Task instructions: Below are records to be transcribed exactly; any pictures should be left out.

Material for the task:
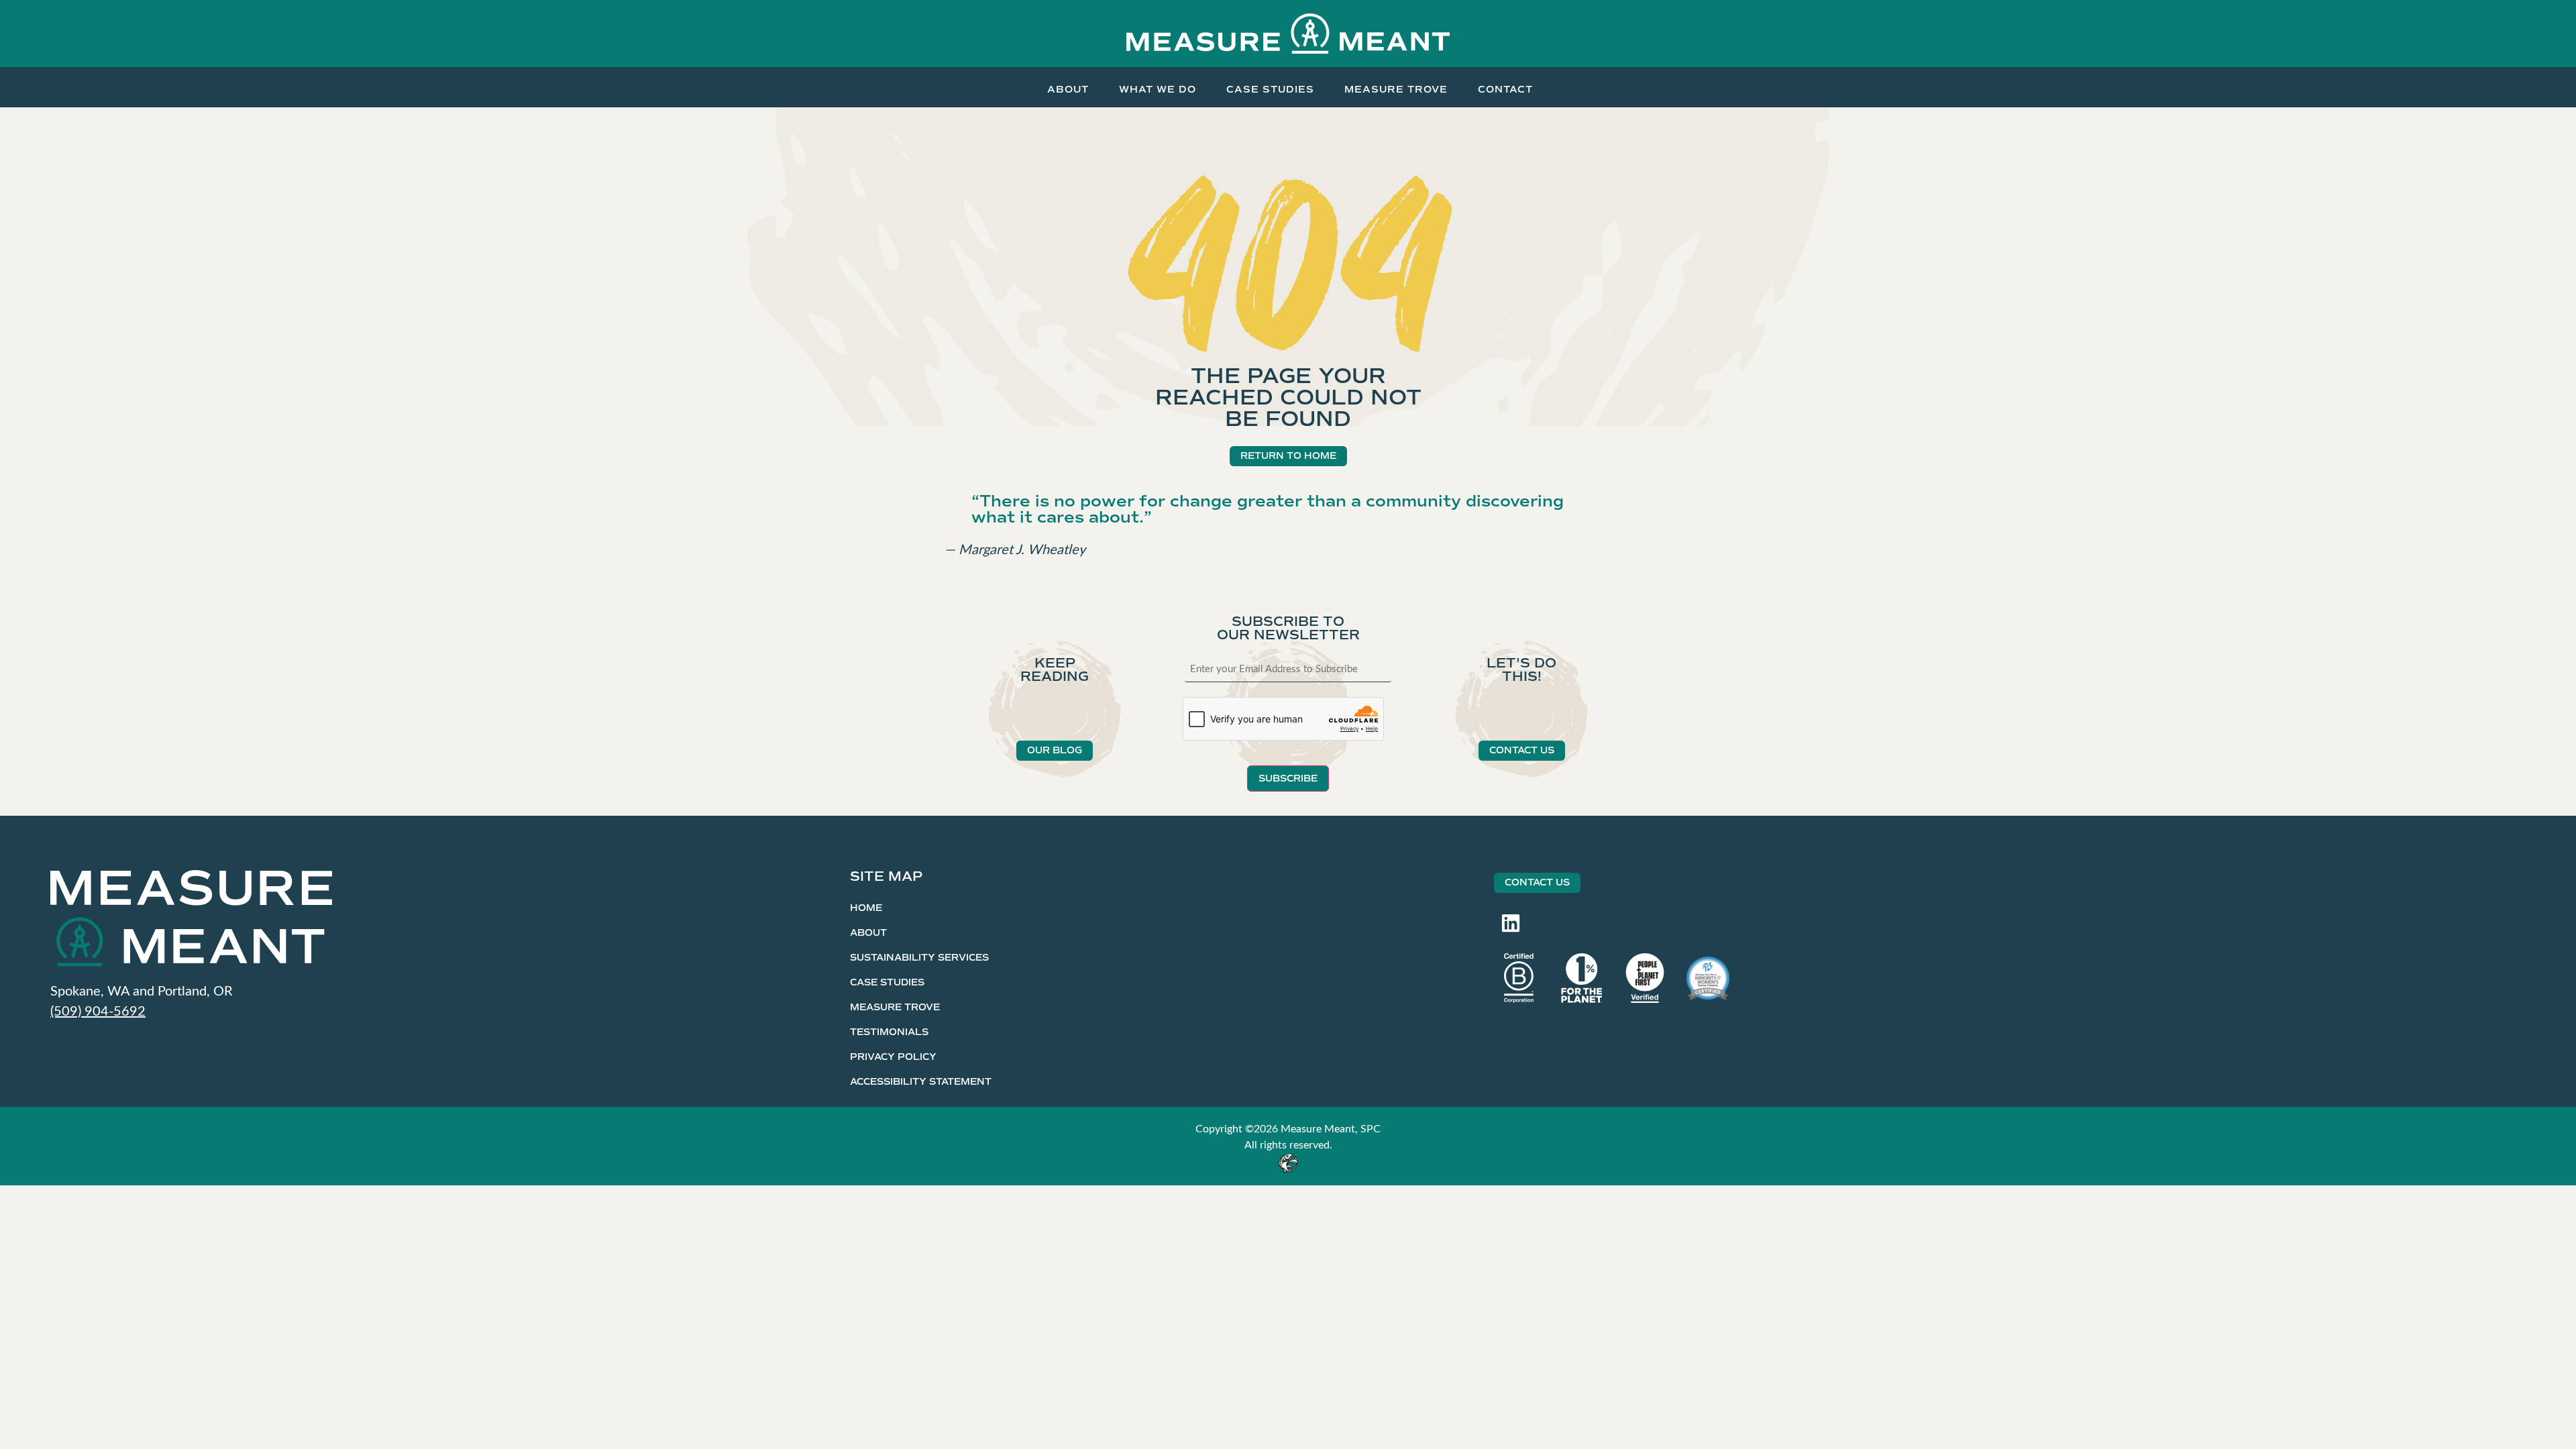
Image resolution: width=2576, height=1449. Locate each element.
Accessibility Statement (920, 1081)
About (1068, 89)
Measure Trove (1396, 89)
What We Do (1157, 89)
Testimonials (889, 1032)
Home (866, 908)
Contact (1505, 89)
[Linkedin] (1510, 923)
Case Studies (1270, 89)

Reply to the exercise:
Image resolution: width=2576, height=1449. Locate each element.
Accessibility Statement (920, 1081)
About (1068, 89)
Measure Trove (1396, 89)
What We Do (1157, 89)
Testimonials (889, 1032)
Home (866, 908)
Contact (1505, 89)
[Linkedin] (1510, 923)
Case Studies (1270, 89)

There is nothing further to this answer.